--- TASK DETAILS ---
Write out the entries below exactly. End with the line that contains "Choose Import Requirements".

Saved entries
——————————

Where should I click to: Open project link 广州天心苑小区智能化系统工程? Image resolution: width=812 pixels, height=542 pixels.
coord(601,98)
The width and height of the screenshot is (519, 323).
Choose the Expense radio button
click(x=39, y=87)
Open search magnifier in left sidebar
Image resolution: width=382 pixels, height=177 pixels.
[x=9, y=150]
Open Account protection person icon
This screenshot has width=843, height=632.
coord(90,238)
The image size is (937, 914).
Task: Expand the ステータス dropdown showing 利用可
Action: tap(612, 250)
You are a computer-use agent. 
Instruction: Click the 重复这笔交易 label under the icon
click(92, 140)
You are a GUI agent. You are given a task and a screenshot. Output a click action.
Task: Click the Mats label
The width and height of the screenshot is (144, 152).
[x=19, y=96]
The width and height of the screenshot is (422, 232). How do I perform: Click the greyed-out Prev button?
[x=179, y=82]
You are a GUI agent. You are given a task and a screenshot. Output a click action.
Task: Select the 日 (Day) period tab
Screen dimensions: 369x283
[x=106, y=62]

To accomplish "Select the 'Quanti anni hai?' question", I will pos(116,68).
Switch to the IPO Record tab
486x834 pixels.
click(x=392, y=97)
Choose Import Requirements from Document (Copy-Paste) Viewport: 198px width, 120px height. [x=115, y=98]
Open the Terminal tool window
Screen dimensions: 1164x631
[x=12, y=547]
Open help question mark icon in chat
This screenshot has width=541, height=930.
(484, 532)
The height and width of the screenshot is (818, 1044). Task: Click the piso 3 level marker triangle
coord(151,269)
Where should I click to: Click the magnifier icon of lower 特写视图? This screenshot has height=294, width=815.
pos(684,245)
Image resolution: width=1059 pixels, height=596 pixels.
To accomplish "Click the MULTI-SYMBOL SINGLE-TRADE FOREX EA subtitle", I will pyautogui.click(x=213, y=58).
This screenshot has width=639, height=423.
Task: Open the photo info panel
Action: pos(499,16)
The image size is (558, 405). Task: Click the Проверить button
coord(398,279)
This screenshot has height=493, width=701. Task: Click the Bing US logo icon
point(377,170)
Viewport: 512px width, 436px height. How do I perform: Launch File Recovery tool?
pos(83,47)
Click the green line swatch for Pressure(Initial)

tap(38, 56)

——————————

--- TASK RESPONSE ---
Where should I click to: Open project link 广州天心苑小区智能化系统工程? Image resolution: width=812 pixels, height=542 pixels.
coord(601,98)
The width and height of the screenshot is (519, 323).
Choose the Expense radio button
click(x=39, y=87)
Open search magnifier in left sidebar
Image resolution: width=382 pixels, height=177 pixels.
[x=9, y=150]
Open Account protection person icon
This screenshot has width=843, height=632.
coord(90,238)
The image size is (937, 914).
Task: Expand the ステータス dropdown showing 利用可
Action: tap(612, 250)
You are a computer-use agent. 
Instruction: Click the 重复这笔交易 label under the icon
click(92, 140)
You are a GUI agent. You are given a task and a screenshot. Output a click action.
Task: Click the Mats label
The width and height of the screenshot is (144, 152).
[x=19, y=96]
The width and height of the screenshot is (422, 232). How do I perform: Click the greyed-out Prev button?
[x=179, y=82]
You are a GUI agent. You are given a task and a screenshot. Output a click action.
Task: Select the 日 (Day) period tab
Screen dimensions: 369x283
[x=106, y=62]

To accomplish "Select the 'Quanti anni hai?' question", I will pos(116,68).
Switch to the IPO Record tab
486x834 pixels.
click(x=392, y=97)
Choose Import Requirements from Document (Copy-Paste) Viewport: 198px width, 120px height. [x=115, y=98]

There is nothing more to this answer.